Na madrugada de 30 de março de 2007, Yeon-mi, na época com 13 anos de idade, e a mãe começaram a fuga.
Com a ajuda dos coiotes (que organizam travessias ilegais de pessoas para outros países), que transportaram Eun-mi, as duas atravessaram o rio congelado Yalu e três montanhas para entrarem na fronteira com a China, correndo o risco de serem baleadas por soldados norte-coreanos.
Elas chegaram à província chinesa de Jilin, onde tinham a esperança de encontrar Eun-mi em um abrigo ilegal de refugiados, mas era uma emboscada.
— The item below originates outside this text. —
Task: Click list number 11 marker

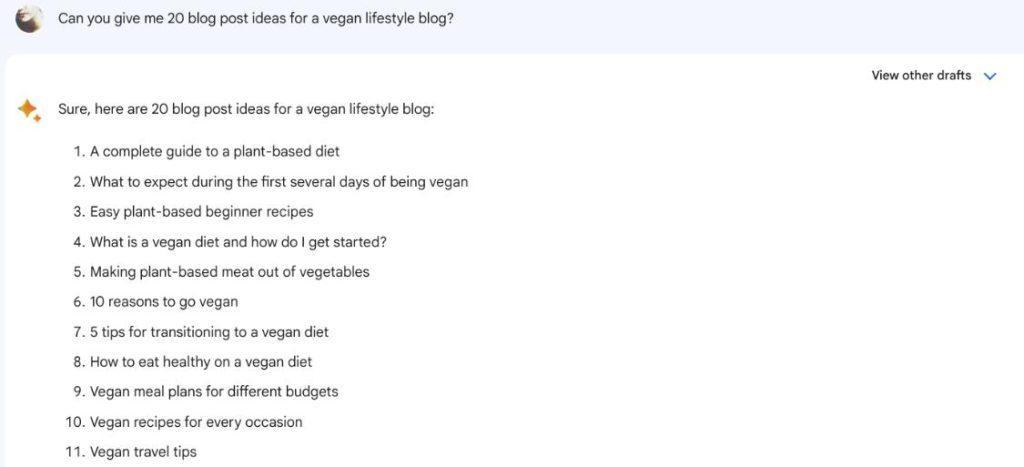Action: 73,452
Um dos coiotes disse que só não as denunciaria para o governo se Yeon-mi tivesse relações sexuais com ele. "Há um ditado na Coreia do Norte: 'As mulheres são fracas, mas as mães são fortes'. Minha mãe permitiu ser estuprada para me proteger", declarou a jovem ativista em seu discurso.
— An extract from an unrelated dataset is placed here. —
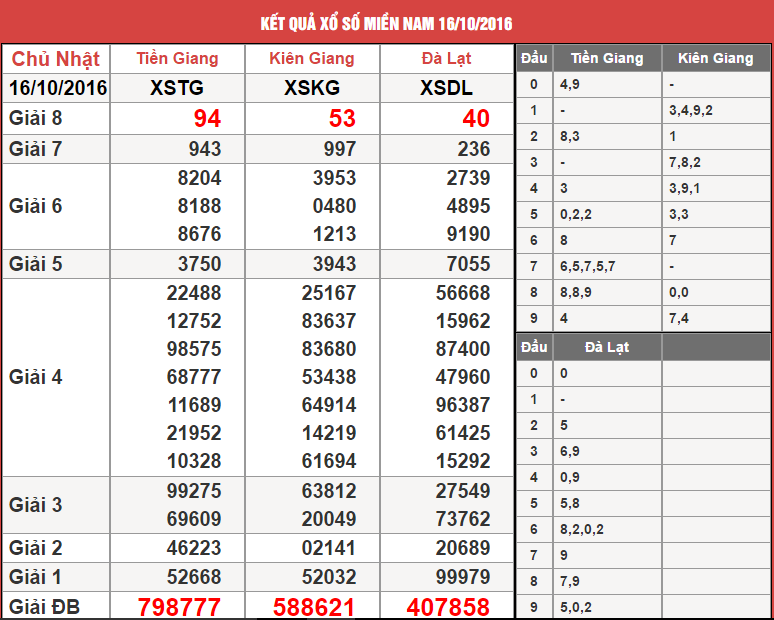
Task: Select the title banner KẾT QUẢ XỔ SỐ MIỀN NAM
Action: coord(386,22)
Mãe e filha caíram em uma rede de tráfico de mulheres e ficaram presas por 2 longos anos na casa do homem. Durante esse período, Yeon-mi foi violentada e vendida para vários homens. Quando o coiote se cansou delas, deixou que partissem. Em janeiro de 2009, com a ajuda de missionários chineses, elas conseguiram chegar à Mongólia atravessando o Deserto Gobi. De lá, o governo permitiu que elas voassem para Coreia do Sul.
Enquanto muitos choraram com a história de Yeon-mi, outros contestam a veracidade dela devido às discrepâncias, sem considerarem o fato de que ela não era fluente em inglês quando subiu ao púlpito em 2014. Também ignoram a dificuldade da moça em processar o trauma de ter que revisitar as próprias memórias. De acordo com a ciência, uma história não surge até que o sobrevivente encontre uma maneira de contá-la.
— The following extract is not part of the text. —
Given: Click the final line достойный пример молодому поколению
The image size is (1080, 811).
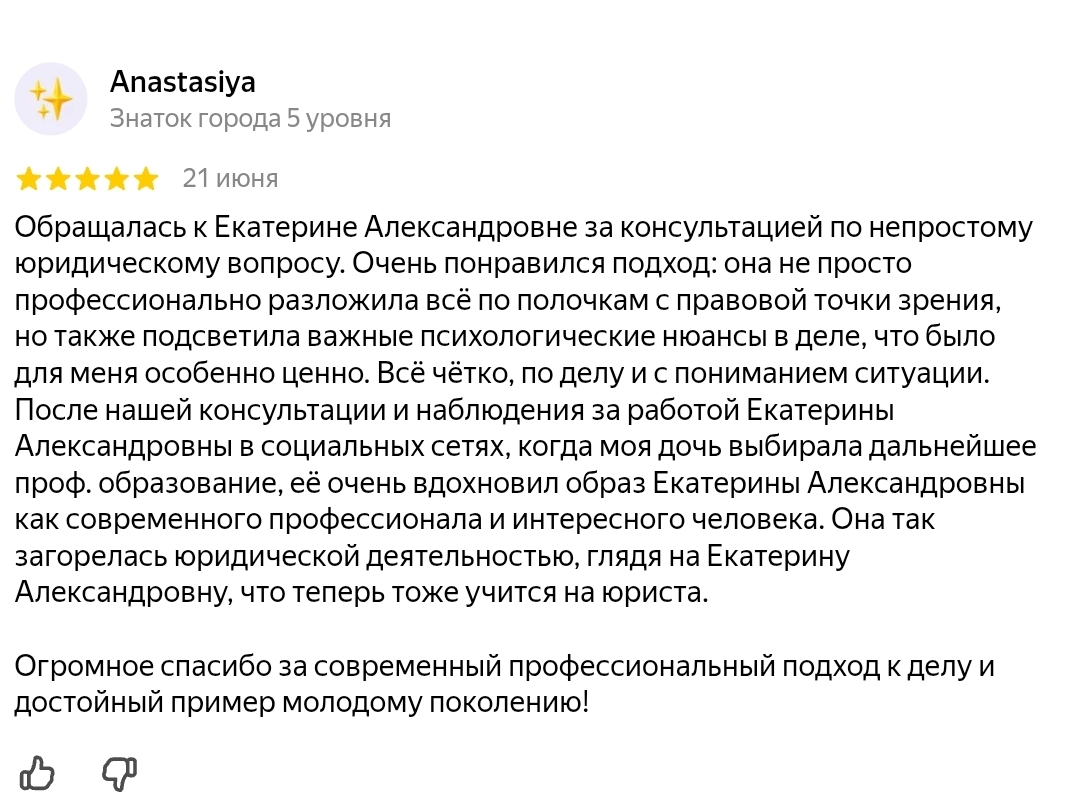Looking at the screenshot, I should tap(302, 703).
Em 2016, Yeon-mi escreveu o livro Porque Escolhi Viver, em que detalha toda a sua jornada, e pediu perdão por qualquer inconsistência passada. Reunindo-se com a irmã mais velha e a mãe, ela ganhou o mundo e se tornou ativista contra o regime de opressão de seu país de origem.
Estima-se que mais de 300 mil refugiados norte-coreanos estejam abrigados na China, sendo que 70% das mulheres já foram abusadas ou vendidas por menos de US$ 200.
Livre, Park Yeon-mi reforça: "Isso é pelas pessoas que querem contar ao mundo o que têm vontade de dizer".